What Hyperloop developers can learn from oil and gas pipe installation technology


Being a technology development business leader means that for me the Hyperloop proposals are not pie in the sky or, to use a better analogy, a pipe dream. I am already assuming it can be done and delivered in some form or other for the benefit of mankind. It is clear that sending someone along a tube at high speed meets transport needs and is more economical than sending a similar tube up in the air with passengers inside the tube.

Hyperloop example

Hyperloop example

Lessons learned

What interests me is what lessons might be learned from the oil and gas sector which has millions of miles of pipeline installations worldwide. Here are two great examples: there is a project that has put in 1,222 km of pipe between Russia and Germany where this pipe lays on the sea bed at depths of over 100 metres. The project is known as Nord Stream 2. These pipe have to withstand the rigours of pressure, salt water corrosion, tides and tidal streams and the geometry of the sea bed. This pipe is typically 48 inches in diameter. For reasons best known to the industry all pipes are designated in inches for their diameter. In metric this is a bit more than 1.2 metres. So here is a pipeline between countries that already exists where lessons have been learned in its construction.

Nord Stream 2 pipe

Nord Stream 2 pipe

The second example is the network of gas pipes in the UK that straddle the country from Wales up to the North of England. These are also 48 inch in diameter. Whereas in the past the UK had a network of Gasometers, now it has a network of pipes that allow gas to come into the UK from various places and to be transported to all locations to provide heat and power. Each one of these pipes has to withstand the high internal pressures which are not only to get the gas from A to B but also provide a buffer of storage capacity in their own right. Of course this means that these pipes, which are all laid underground and which you would never see if you toured the whole of the UK, are able to resist the pressure of 100 times the pressure of air at sea level and the corrosive tendencies of the acid in soils.

UK gas lines

UK gas lines

My observation is that the basic infrastructure to provide the most basic means of transportation (of course if a multitude of other problems are solved) already exists in an ecologically friendly framework. Given this what are the lessons that could be learned from the oil and gas sector that might help with the creation of the first Hyperloop systems.

My top 10 lessons to be learned:

1. Traceability is key to everything

If the steel quality or process is not good then it may be that over time corrosion will cause problems that could eventually lead to leaks and other safety problems. The key problem with Isambard Kingdom Brunel’s version of Hyperloop was the difficulty in getting the leather valves to work along the pipeline.

2. Keep your pipes down

Weighting the pipes down underwater may be required as if the pipe displaces water then the volume displaced will cause the pipe to want to float and overcome the weight of the steel in the pipe. Often concrete impregnated with iron is used to stop this problem

3. Join your pipes

Pipes are not made in km lengths so will typically be only 12 metres long so it will be necessary to join the pipe together. There are many tried and tested method of joining which will mostly be using some kind of welding process from electric arc welding to stir friction to laser welding. Each method has its advantages and disadvantages.

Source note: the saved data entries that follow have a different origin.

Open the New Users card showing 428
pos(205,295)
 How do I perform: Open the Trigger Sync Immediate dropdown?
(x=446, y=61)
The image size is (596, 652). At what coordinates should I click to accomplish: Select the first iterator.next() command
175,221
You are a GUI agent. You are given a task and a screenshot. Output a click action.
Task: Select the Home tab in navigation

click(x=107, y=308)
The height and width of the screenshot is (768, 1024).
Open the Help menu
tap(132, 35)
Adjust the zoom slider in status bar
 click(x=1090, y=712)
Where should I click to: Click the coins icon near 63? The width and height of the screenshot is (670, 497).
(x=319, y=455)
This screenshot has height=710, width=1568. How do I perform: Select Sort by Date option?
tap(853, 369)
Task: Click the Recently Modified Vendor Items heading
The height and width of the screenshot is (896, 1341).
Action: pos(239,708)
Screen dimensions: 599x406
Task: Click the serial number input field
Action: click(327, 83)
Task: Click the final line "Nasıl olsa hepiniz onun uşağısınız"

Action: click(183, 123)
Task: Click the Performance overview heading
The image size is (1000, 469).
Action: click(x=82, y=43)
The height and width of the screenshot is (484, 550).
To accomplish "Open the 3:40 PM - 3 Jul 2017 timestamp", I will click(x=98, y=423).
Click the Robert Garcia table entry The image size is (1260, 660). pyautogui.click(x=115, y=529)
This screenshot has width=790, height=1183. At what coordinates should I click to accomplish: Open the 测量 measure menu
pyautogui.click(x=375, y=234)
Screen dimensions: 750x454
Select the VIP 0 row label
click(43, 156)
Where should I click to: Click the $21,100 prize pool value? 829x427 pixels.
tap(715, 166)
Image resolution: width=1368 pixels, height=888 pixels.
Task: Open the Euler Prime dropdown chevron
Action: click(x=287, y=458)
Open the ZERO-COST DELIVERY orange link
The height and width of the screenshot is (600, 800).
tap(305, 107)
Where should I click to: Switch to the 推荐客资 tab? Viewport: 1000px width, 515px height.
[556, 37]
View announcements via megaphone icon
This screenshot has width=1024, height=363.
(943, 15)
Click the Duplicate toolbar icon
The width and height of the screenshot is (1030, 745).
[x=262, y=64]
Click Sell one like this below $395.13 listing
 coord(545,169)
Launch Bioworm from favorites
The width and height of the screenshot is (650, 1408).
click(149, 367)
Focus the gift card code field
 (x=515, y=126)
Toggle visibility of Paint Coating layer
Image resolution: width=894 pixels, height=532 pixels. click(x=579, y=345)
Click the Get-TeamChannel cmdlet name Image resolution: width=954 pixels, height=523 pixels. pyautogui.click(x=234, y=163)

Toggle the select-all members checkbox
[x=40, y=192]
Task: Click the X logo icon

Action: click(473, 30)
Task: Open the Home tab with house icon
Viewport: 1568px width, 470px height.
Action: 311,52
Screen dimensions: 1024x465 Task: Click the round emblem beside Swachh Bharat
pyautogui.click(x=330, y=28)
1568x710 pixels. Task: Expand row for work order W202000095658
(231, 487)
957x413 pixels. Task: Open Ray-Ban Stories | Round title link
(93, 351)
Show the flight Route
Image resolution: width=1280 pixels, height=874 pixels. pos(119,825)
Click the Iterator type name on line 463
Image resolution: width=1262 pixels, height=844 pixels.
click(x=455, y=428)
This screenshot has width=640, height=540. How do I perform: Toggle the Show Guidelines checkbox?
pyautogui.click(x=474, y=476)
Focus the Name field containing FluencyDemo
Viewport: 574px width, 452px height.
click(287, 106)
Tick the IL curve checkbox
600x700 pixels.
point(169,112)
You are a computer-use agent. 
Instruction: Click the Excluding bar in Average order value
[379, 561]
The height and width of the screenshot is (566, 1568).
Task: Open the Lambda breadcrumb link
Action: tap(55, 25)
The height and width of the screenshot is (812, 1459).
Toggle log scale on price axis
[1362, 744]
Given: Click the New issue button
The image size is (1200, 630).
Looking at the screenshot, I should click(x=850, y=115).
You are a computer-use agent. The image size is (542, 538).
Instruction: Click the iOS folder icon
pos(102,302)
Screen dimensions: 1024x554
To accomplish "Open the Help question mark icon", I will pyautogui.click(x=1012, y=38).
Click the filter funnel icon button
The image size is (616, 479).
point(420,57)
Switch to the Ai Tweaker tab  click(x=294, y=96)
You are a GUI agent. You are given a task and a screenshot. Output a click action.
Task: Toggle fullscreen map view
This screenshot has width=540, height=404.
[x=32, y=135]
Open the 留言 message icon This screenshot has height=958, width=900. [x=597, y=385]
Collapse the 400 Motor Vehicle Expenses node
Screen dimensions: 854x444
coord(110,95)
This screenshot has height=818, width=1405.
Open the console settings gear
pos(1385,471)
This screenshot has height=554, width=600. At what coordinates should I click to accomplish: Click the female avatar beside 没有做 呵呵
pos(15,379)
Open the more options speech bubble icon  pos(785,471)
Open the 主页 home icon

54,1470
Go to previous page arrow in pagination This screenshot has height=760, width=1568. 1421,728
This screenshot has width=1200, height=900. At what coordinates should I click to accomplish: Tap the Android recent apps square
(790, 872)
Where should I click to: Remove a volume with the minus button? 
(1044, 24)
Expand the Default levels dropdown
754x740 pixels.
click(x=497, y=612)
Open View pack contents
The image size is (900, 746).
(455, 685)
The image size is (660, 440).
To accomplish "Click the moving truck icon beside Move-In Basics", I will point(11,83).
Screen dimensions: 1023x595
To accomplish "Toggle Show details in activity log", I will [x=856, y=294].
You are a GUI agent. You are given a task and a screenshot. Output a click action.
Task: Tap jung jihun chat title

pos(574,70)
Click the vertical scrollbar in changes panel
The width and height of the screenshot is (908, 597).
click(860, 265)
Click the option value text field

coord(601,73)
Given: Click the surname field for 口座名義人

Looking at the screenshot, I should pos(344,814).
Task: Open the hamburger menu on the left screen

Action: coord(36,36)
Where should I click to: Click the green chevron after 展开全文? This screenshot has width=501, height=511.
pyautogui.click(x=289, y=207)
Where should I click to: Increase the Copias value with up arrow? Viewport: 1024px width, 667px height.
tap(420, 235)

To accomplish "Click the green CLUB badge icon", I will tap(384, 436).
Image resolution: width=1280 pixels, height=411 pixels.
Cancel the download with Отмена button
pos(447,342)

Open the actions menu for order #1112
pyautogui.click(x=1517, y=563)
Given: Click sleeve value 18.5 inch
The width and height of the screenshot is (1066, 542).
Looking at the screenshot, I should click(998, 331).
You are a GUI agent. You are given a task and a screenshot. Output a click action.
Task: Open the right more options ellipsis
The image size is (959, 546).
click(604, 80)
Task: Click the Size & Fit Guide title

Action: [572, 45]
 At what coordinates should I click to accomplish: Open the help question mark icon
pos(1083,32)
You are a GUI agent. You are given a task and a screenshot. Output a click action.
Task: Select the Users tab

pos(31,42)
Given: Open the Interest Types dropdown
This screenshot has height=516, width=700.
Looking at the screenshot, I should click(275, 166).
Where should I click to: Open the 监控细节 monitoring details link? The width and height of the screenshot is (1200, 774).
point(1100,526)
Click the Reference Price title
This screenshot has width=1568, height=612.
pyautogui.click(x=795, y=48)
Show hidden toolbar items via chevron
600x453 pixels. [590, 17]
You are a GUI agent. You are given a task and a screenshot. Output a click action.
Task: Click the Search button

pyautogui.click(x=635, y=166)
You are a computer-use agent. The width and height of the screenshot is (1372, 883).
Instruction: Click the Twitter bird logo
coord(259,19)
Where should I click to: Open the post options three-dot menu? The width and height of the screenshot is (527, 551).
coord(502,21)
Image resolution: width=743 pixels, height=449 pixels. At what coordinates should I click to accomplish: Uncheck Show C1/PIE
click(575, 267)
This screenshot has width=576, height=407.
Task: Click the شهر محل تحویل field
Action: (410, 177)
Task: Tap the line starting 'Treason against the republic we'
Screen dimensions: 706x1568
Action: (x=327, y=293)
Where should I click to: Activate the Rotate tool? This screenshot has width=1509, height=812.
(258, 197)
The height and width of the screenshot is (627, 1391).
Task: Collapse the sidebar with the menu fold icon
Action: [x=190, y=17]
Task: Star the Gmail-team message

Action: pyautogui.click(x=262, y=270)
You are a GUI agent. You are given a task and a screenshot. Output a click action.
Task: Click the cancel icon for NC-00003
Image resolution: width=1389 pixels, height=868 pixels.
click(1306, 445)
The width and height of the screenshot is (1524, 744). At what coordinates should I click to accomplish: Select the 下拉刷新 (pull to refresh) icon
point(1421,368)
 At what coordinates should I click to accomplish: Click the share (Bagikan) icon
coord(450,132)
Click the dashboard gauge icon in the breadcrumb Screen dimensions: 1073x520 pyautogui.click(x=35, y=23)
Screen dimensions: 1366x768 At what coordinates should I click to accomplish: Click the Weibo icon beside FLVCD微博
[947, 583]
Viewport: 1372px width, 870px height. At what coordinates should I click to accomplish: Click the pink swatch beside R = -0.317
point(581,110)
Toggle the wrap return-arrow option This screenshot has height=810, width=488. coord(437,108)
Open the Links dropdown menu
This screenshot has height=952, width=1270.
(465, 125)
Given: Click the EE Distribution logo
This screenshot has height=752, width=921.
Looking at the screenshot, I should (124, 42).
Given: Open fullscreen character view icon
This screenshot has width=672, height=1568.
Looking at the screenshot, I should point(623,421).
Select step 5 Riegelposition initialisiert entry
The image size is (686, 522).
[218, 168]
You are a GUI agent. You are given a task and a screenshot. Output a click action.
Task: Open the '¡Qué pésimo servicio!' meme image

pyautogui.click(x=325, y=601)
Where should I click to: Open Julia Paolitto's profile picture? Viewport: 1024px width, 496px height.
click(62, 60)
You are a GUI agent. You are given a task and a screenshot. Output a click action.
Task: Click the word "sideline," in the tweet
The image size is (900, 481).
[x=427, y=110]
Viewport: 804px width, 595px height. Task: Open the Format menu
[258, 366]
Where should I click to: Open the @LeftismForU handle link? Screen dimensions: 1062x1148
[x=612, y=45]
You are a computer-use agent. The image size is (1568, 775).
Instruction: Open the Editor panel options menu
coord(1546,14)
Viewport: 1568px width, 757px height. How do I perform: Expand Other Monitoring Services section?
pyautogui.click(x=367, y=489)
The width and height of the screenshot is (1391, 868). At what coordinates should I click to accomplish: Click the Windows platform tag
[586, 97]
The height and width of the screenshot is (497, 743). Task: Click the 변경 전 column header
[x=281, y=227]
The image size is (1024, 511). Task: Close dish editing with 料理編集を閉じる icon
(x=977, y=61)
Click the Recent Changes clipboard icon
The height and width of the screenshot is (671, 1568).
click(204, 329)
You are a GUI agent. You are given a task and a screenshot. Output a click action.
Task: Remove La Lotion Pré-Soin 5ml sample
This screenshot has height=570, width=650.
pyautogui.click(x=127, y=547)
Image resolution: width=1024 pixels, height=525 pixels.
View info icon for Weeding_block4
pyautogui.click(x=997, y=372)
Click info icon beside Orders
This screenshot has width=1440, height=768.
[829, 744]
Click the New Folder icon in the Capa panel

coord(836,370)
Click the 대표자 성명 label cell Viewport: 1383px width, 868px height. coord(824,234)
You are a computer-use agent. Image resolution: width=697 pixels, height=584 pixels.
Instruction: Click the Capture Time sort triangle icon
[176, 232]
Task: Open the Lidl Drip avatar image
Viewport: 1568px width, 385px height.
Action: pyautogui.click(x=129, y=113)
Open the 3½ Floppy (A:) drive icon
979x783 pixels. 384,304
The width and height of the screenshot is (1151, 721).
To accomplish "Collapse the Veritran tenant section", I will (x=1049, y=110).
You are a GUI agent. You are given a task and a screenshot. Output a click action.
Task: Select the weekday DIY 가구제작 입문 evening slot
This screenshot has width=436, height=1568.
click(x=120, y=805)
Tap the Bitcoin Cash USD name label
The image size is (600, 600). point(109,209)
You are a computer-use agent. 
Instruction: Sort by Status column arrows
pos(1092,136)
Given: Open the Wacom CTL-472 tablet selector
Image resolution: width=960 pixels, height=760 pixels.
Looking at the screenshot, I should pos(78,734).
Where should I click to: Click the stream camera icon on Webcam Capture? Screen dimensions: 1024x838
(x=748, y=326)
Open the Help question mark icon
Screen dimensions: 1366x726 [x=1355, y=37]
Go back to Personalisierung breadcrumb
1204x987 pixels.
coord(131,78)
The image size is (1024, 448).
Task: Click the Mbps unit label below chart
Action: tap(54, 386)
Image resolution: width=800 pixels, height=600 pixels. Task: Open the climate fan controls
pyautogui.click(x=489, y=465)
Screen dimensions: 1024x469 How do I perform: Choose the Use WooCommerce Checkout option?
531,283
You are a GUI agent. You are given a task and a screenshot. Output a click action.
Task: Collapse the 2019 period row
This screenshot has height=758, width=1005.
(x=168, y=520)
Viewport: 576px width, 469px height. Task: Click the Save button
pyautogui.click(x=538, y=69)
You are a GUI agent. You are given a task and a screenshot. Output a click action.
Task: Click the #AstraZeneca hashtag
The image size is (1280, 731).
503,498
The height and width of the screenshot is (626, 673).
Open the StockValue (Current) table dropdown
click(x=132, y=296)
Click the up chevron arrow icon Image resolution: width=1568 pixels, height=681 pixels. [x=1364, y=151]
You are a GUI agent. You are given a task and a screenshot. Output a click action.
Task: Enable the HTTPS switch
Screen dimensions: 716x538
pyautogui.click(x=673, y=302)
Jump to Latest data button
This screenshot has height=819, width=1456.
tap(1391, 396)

4. Get your seam welding right

All large pipe is either made spirally (which could lend itself to locally manufacture and deployment of pipe into the ground without cutting to 12 metres lengths for transportation as currently) or by rolling a flat plate into a pipe and welding along the join. In either case the welds must be carefully inspected to ensure the integrity of the pipeline itself. The inspection will be either using x-rays or ultrasound for internal defects or lasers and cameras for surface defects.

5. Square up

The ends of the pipe should be square as it is not desirable for carriages within these tubes to go in any direction other than straight.

6. Shape up

The shape of the pipe is also an important feature to get right. If the pipe is the wrong shape and does not match it’s partner before welding there will be an undesirable mismatch between the two pipes which may cause welding defects and unfortunate mismatches in the pipe wall which will not aid 500 mph transport.

7. Bevel it right

Before welding the pipes the ends of the pipe are prepared with a bevel that ensures that the welding process works properly. Small variations in the bevel can lead to defective welds.

8. Join it

Again the welding of the two pipes together needs meticulous care with the right consumables used in the welding with the right power and feed settings to be used in quite difficult conditions. The weld then needs inspection to ensure that both internally and externally the weld is fit-for-purpose.

9. Grind it

If the weld protrudes into the pipe it may be necessary to grind the weld back to provide a lump free surface.

10. Coat it

Having taken care to buy coated pipe to avoid corrosion it would not be very sensible to leave the pipe with bare metal which could lead to corrosion. Specialist tools exist to paint the internal joint and to put on the outside a field joint coating (FJC). Again inspection of the before and after of this projects is the key to providing good traceability and longevity of the Hyperloop system.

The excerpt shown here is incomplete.